If it all falls into place for the Democrats, expect even more business-as-enemy policies from the federal agencies and the courts stacked with anti-business judges.

Presently, there are 87 vacancies on the federal bench, with 61 nominees pending. The most important of these, of course, is the Supreme Court vacancy caused by the death of conservative champion Justice Antonin Scalia.

In late March, the court gave public sector unions a huge victory when it deadlocked 4-4 on the Friedrichs v. CTA case giving unions the right to keep deducting dues from non-union workers – forced unionism. After the High Court heard oral arguments on the case in January, and before Scalia’s death, most predicted that compulsory dues would be ruled unconstitutional. (The Center for Individual Rights filed a petition for the Supreme Court to re-hear Friedrichs v. CTA when a new Justice is confirmed.)

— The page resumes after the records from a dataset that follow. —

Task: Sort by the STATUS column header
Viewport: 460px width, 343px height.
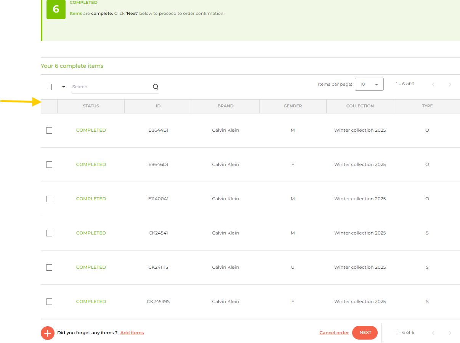Action: pos(91,106)
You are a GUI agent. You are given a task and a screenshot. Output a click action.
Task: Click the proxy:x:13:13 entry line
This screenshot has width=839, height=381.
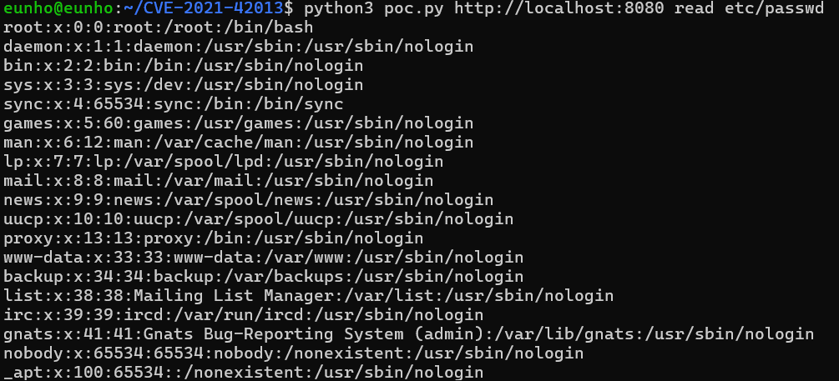[214, 238]
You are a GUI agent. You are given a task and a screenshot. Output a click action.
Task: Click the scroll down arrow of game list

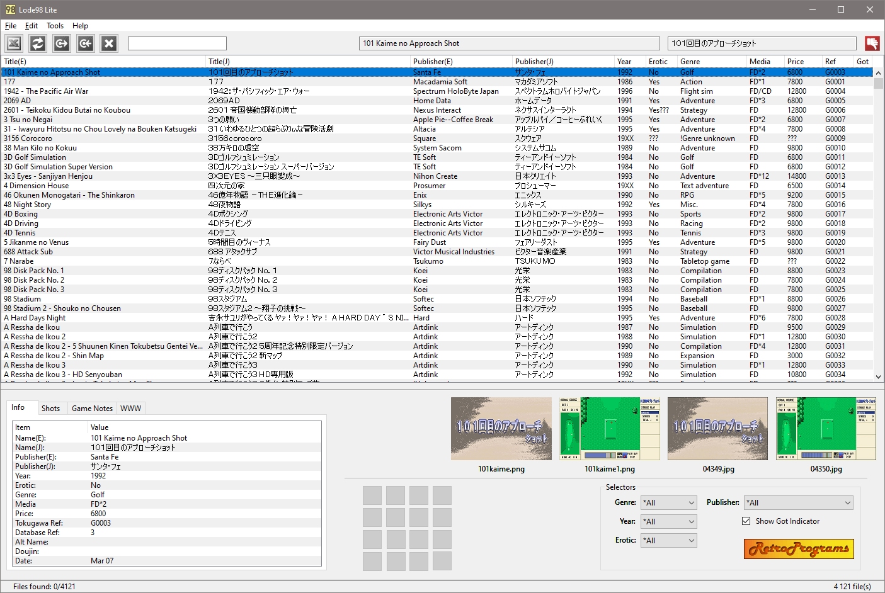pyautogui.click(x=878, y=376)
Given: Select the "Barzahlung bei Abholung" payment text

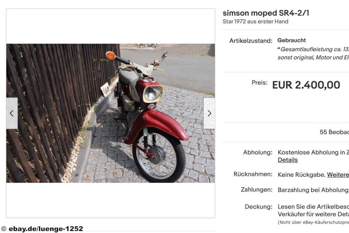Looking at the screenshot, I should [312, 190].
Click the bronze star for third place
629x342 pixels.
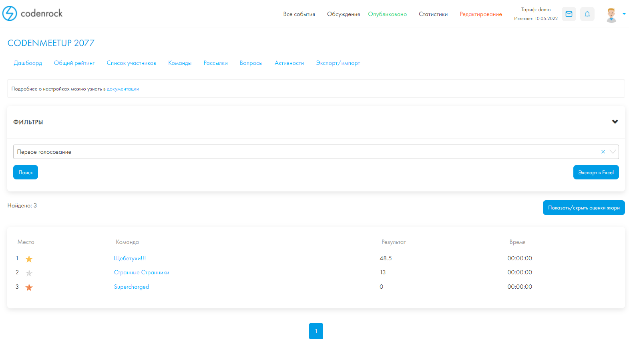tap(29, 288)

In another instance, it was Scalia in early February who led the Court’s granting a stay that halted the implementation of the EPA’s Clean Power Rule, the Obama Administration’s signature effort to destroy the coal industry. The D.C. Circuit expects to hear oral arguments on June 2. It’s expected to issue an opinion late in the summer.

The federal Courts. The EPA. The U.S. Securities and Exchange Commission. The National Labor Relations Board. The Consumer Financial Protection Bureau. The list of the battle lines goes on. The potential to harass business and even further stymie growth is daunting. The challenges of these times require the leadership of Pennsylvania’s Pat Toomey.